◆ YOUR TASK
Print only what runs from the line that includes "Click the circled 2 search icon" to the end of the listing, word for word, and do not include any pictures.

========================

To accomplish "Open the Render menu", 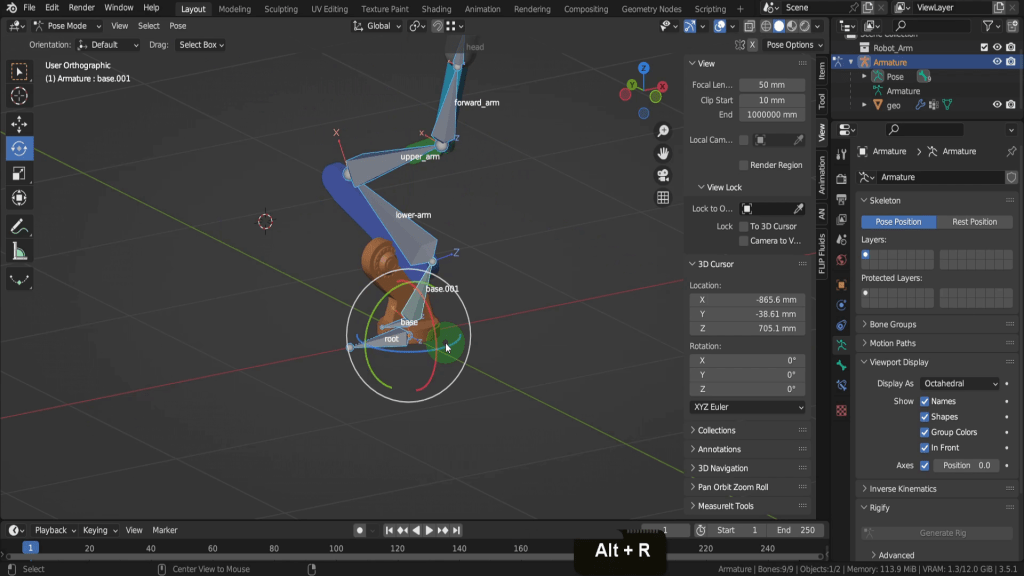I will tap(81, 8).
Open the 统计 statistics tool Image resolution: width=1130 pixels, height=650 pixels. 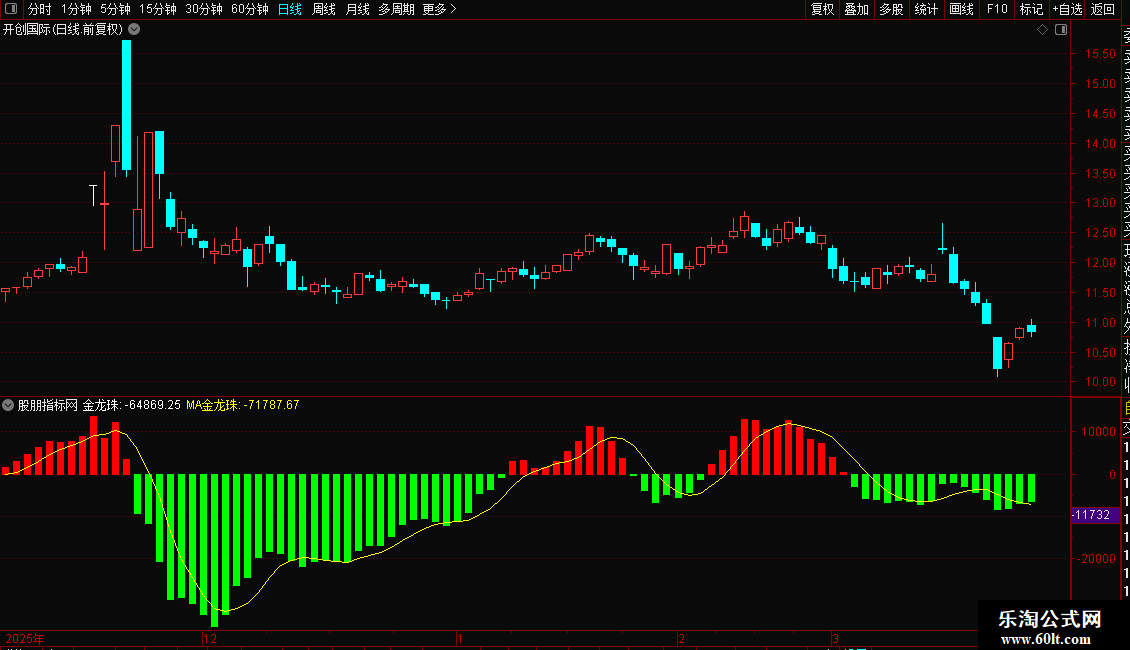(x=926, y=9)
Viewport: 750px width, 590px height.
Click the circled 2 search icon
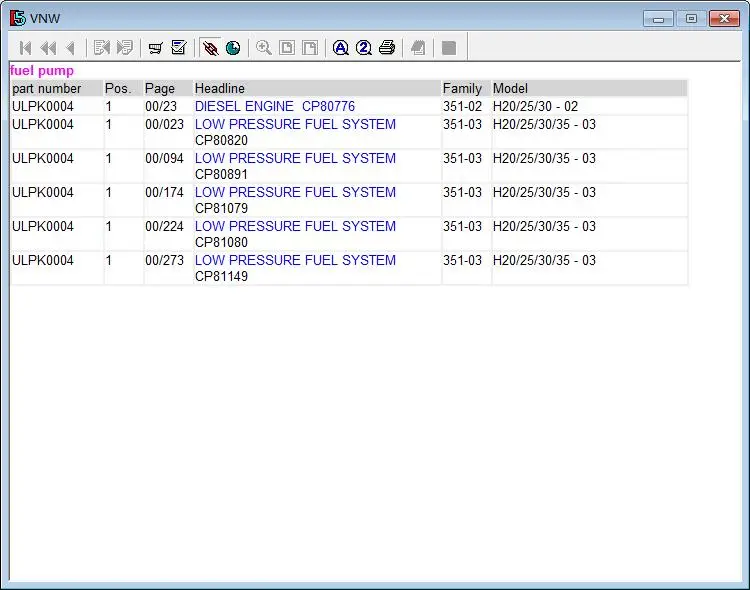click(x=364, y=48)
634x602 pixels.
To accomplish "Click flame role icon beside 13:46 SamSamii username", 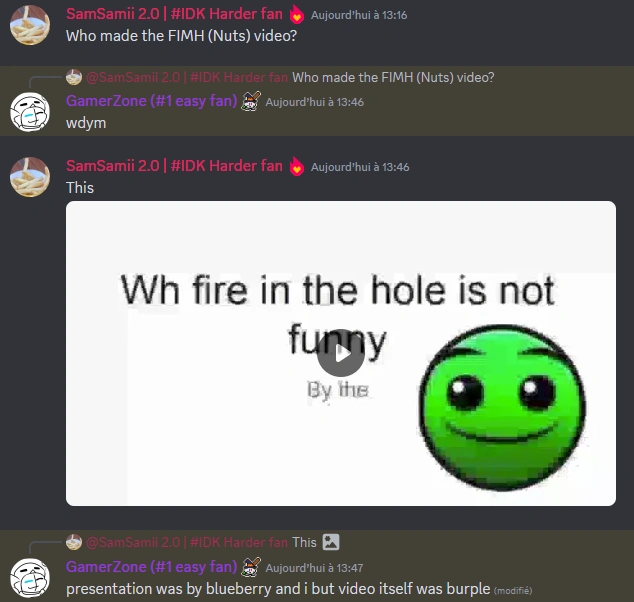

========================

◆ RESPONSE
Click the circled 2 search icon
click(x=364, y=48)
634x602 pixels.
To accomplish "Click flame role icon beside 13:46 SamSamii username", 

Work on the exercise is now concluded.